Kakaknya Jelita meninggal dunia karena tenggelam di laut. Ketika itu hari tidak bisa diprediksi. Siangnya panas mentereng, tetapi malam harinya tiba-tiba saja hujan badai menyerbu desa kecil itu. Kakaknya Jelita yang tengah berada di tengah-tengah laut terempas karena terpeleset dan kurangnya hati-hati. Kapal terombang-ambing membuat siapa saja mudah tersingkir dari sana. Laki-laki dua anak itu jatuh ke dalam laut, ditemukan setelah dua hari, mengambang di bebatuan.
Jelita dan kakaknya begitu dekat, saling peduli.

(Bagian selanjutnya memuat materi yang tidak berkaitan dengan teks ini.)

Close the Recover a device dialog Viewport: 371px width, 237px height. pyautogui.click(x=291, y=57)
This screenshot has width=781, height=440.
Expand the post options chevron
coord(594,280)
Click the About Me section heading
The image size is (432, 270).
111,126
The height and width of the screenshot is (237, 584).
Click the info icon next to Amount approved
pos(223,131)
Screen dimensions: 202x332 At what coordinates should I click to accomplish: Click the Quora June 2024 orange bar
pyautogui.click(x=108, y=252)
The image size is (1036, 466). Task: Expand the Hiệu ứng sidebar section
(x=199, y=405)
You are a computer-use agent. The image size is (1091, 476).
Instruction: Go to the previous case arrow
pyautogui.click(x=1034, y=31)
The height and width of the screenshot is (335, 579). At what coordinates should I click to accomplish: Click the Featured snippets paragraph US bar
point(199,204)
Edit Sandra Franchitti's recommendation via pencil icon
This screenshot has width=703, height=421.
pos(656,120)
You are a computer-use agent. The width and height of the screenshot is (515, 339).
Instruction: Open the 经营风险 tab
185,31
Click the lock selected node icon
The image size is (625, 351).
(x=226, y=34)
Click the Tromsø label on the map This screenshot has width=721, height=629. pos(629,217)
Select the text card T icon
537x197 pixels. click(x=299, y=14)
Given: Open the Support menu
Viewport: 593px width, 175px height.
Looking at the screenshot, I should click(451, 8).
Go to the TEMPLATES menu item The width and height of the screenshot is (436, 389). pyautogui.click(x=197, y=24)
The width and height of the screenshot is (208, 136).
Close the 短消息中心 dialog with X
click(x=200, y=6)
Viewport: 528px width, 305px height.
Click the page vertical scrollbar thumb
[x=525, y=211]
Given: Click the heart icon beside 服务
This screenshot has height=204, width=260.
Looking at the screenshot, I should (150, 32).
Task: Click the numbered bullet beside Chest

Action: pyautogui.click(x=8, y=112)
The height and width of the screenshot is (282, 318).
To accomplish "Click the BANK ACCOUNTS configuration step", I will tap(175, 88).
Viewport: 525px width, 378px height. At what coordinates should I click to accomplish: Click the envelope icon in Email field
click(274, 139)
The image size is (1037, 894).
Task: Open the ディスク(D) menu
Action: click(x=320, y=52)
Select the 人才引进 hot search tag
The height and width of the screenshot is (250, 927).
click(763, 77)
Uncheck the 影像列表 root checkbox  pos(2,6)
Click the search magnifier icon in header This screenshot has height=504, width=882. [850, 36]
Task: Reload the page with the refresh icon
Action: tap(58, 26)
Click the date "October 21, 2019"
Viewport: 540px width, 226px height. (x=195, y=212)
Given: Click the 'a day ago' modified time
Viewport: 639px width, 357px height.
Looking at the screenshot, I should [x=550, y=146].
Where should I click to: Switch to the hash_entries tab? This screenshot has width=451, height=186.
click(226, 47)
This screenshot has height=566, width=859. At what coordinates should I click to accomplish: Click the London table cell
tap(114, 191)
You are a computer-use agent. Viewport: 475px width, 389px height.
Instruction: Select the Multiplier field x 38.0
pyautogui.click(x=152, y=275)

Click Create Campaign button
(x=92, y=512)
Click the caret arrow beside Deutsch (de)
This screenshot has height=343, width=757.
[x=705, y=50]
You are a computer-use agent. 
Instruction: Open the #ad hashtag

Sebelum bergantung pada Hadi, Jelita telah lebih dulu bergantung pada kakaknya. Jelita bisa lanjut sekolah, jajan sepuasnya, itu adalah hasil dari kerja keras kakaknya. Maka dari itu, ia selalu melihat sosok kakaknya pada diri Hadi karena mereka sama-sama anak sulung yang menjaga baik-baik adik mereka.
"Bang, aku jadi peringkat dua!" Kala itu dengan buru-buru Jelita memasuki rumahnya untuk menunjukkan raportnya. Jelita masih kelas 7, sedangkan kakaknya sudah dua puluh tahun.
"Wah, adik Abang jago banget!"
"Tapi, aku gak bisa naik jadi peringkat satu, bosan selalu jadi nomor dua!" desah Jelita dengan bibir mengerucut.
"Heih... Tidak apa-apa, yang penting kamu selalu jadi nomor satu di hidup Abang. Nah, sekarang Jelita mau hadiah apa? Abang belikan apa saja."
"Janji apa saja? Janji?"
"Janji!"
Jelita melebarkan kedua bola mata dengan ekspresi wajah yang begitu terpesona. "Aku mau beli tas baru!"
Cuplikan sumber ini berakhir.